Records for the task Block Start

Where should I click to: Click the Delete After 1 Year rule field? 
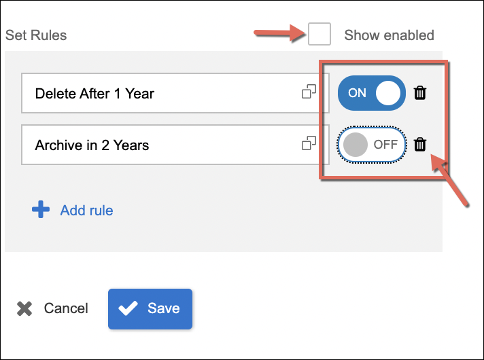click(156, 94)
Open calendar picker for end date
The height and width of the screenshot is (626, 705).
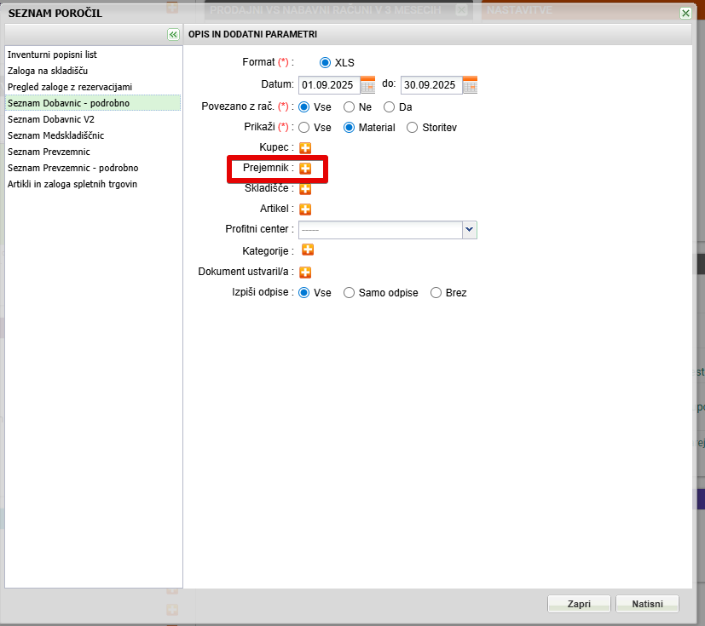point(470,85)
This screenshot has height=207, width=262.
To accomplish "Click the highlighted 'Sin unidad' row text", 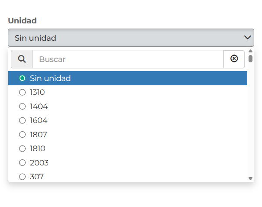I will (x=50, y=78).
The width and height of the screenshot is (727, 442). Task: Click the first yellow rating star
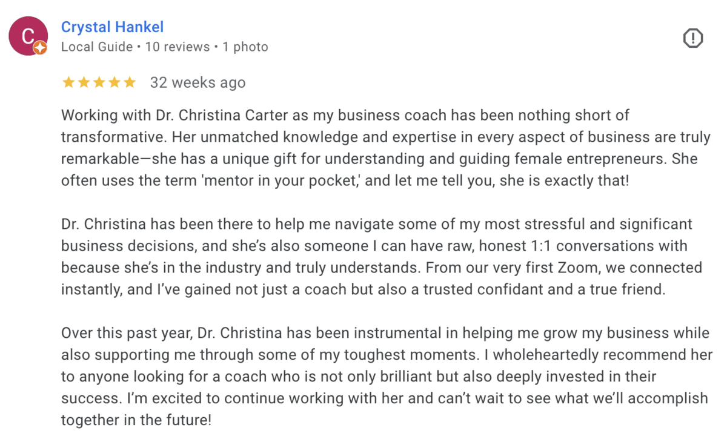coord(68,83)
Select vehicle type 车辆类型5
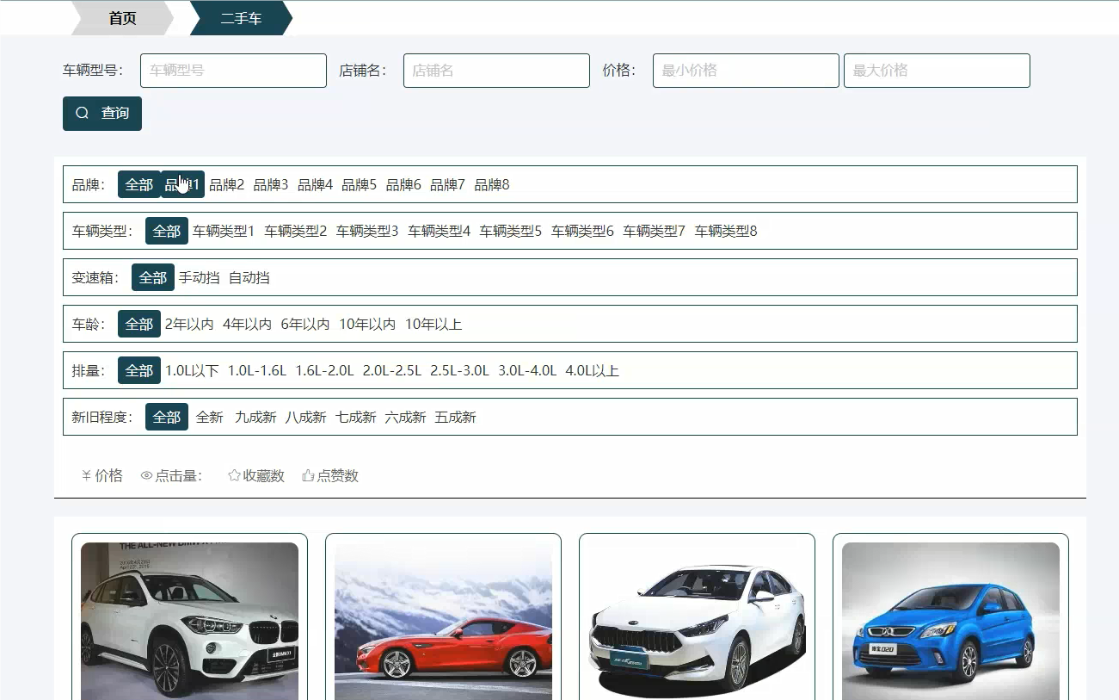 coord(509,231)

Records for the task Block End

**Task instructions:** Output the line that contains "The width and" and every line after it to the end of the records, word for word, leaving out the pictures.

**Solution to the problem:**
The width and height of the screenshot is (727, 442). Task: Click the first yellow rating star
coord(68,83)
Select vehicle type 车辆类型5
 coord(509,231)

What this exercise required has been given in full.